» Problem requirements
Only an exact copy is wanted: the lines from the one holding "Where should I" through the last line below, minus the pictures.

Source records
= Beginning of Section =

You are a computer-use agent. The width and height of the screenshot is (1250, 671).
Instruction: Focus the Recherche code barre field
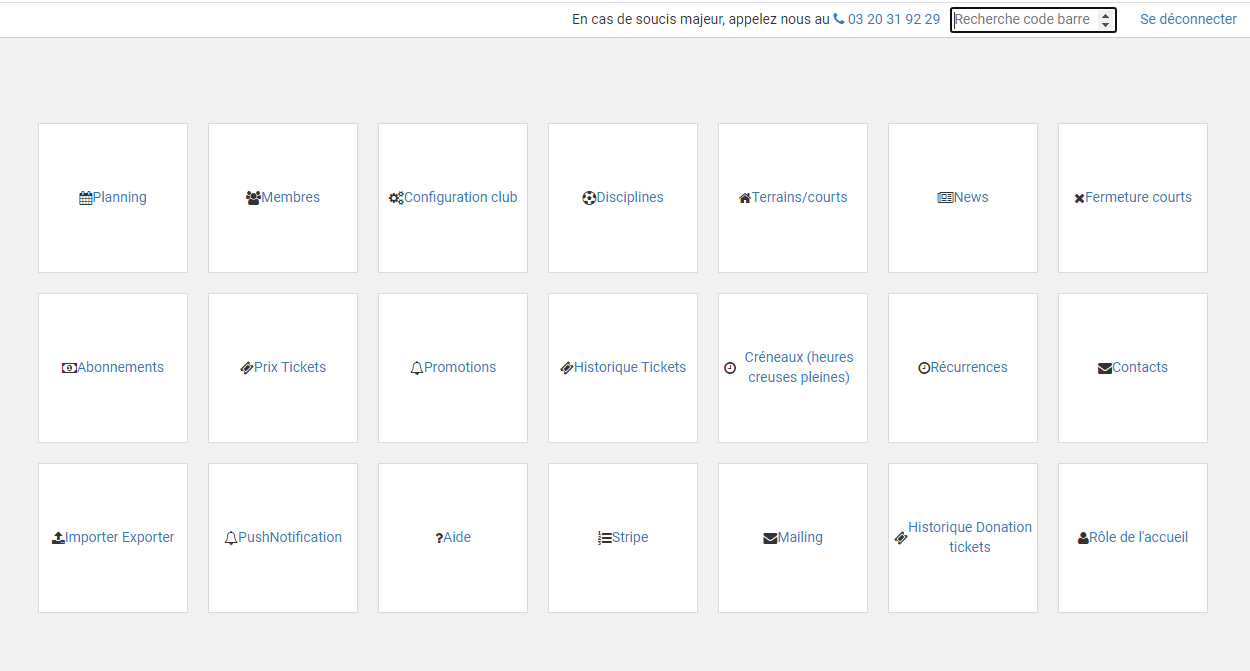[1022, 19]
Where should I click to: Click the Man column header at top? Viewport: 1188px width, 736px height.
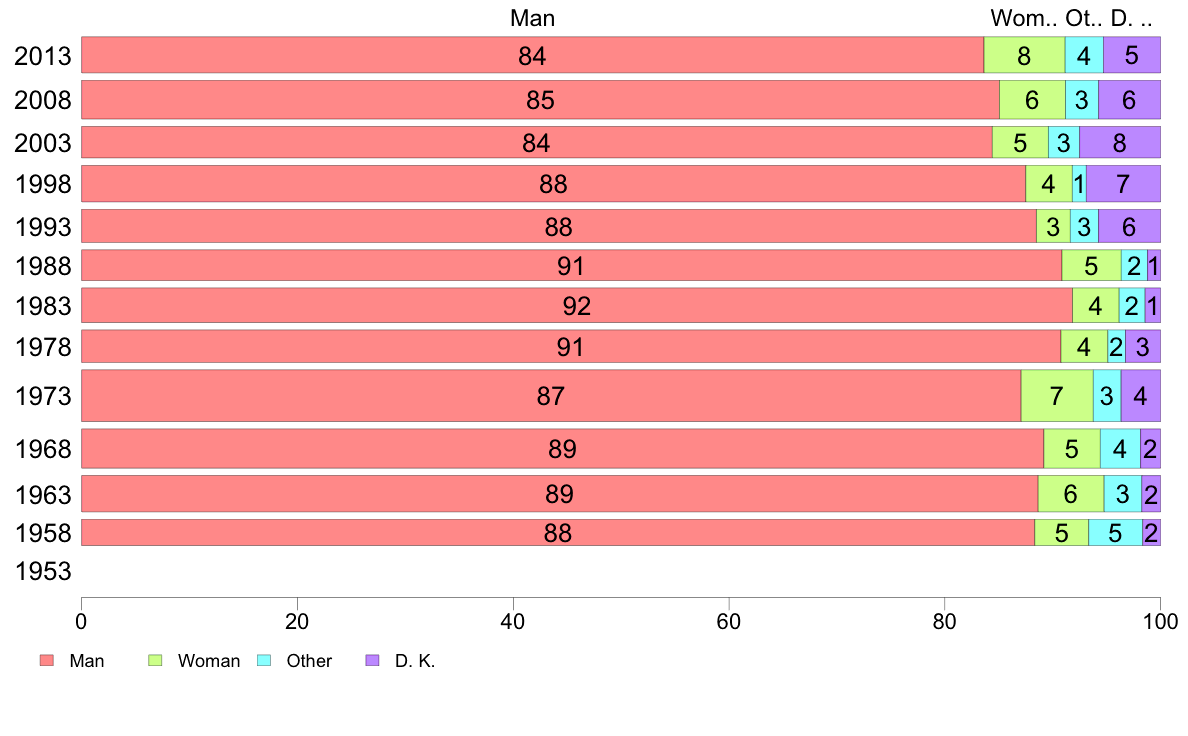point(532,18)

= End of Section =

» Exercise output
Where should I click to: Click the Man column header at top? Viewport: 1188px width, 736px height.
point(532,18)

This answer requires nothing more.